L'opéra de Marc-André Dalbavie concentre ainsi la pièce en 4h40 de musique (le chant nécessitant naturellement plus de temps et donc de coupes que le jeu, et les contraintes sanitaires de couvre-feu ayant encore raccourci la partition). Le Soulier de Satin rejoint ainsi les opéras parmi les plus longs du répertoire, mais sans faire figure de record. D'autant que (et surtout car) la musique et le théâtre s'entremêlent tels les nœud de ce soulier satiné, avec une expressive beauté, rendant ces 6 heures d'expérience presque trop courtes (les longs entractes permettant de continuer à vibrer des accords poétiques et musicaux en conservant les images picturales de ce plateau), le tout menant même à rêver d'une version intégrale...
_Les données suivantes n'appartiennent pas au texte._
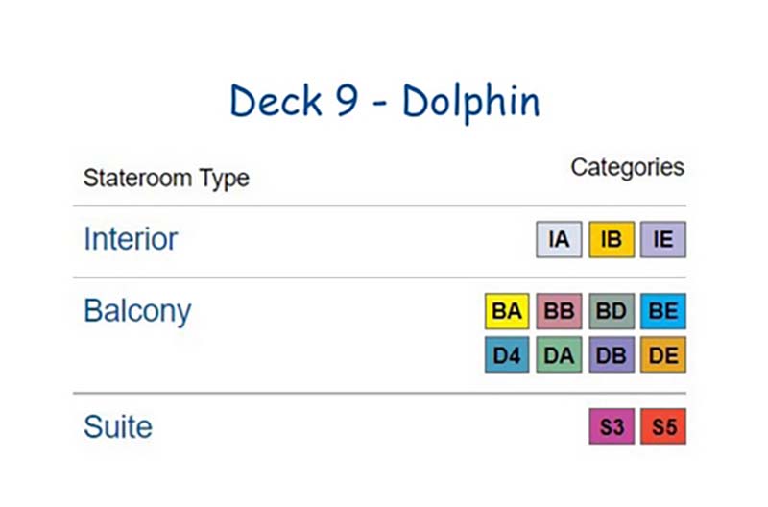Click the Categories column header
The height and width of the screenshot is (507, 768).
(628, 167)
Car, si le projet de mettre en musique Le Soulier de Satin paraît incroyable en raison de ses dimensions, l'opéra s'appuie néanmoins sur une évidence : celle de ce texte, qui est une prose musicale, et qui traite même littéralement de musique (avec le personnage de Doña Musique, que convoitent et que recherchent les protagonistes : tous rêvent de conquérir la musique, ce qu'a fait Dalbavie). La partition et la mise en scène s'appuient sur la musicalité du texte et sur ses images, sans rien ôter de sa poésie, sans craindre non plus sa dimension littérale.
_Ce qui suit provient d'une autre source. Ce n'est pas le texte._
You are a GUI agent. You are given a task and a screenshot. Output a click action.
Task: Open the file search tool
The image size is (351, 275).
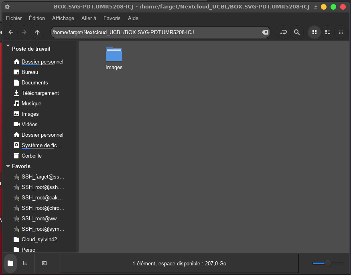click(297, 32)
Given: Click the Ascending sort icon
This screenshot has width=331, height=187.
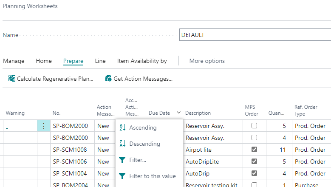Looking at the screenshot, I should [122, 128].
La partition se construit sur l'alliance d'effets sonores et de gammes très musicales, illustrant parfois le bruit des événements, traduisant surtout la dynamique des émotions. La mise en scène, encadrée d'un plateau de murs en sfumato, traduit littéralement les "tableaux" (dans le sens théâtral) de la pièce par des tableaux (œuvres picturales) de la Renaissance hispanisante : correspondant au lieu et à l'époque de ce drame et avec des images/citations en agrandissements (renforçant leur lisibilité comme autant de symboles : la Vierge, une vanité avec crâne et sablier, une bague, un paon, des mains tendues, etc.). L'opéra capte et conserve l'attention du public en s'appuyant sur cette éloquence et cette musicalité des symboles, et sur la structure de la pièce signée Claudel : enchaînant et enchâssant des dialogues-duos parlant d'amour rêvé et inaccessible. Le soulier de satin, lui-même, en tant qu'objet, explicite déjà le projet de Claudel et il est représenté ainsi dans cette production : le satin renvoyant à la sensualité, comme la cheville que le soulier contient, ainsi qu'à la mystique religieuse (le pied lavé de Jésus)... et le soulier esseulé cherche sa paire, pouvant mener à un illusoire prince charmant.
S'ils sont contraints de couper beaucoup de texte, Marc-André Dalbavie et la librettiste Raphaèle Fleury conservent en revanche des didascalies, qui sont parlées au plateau (c'est même le cas de la préface écrite par Claudel, qui ouvre cet opéra). Ces explications, qui guident immédiatement et avec constance le spectateur, sont confiées au duo d'acteurs Yann-Jöel Collin et Cyril Bothorel (nommés dans la pièce : "L’Irrépressible" et "L’Annoncier"). Ce duo s'inscrit dans la grande tradition des clowns, celle de Monsieur Loyal présentant l'intrigue et donnant toutes les clefs du spectacle, celle des gags aussi.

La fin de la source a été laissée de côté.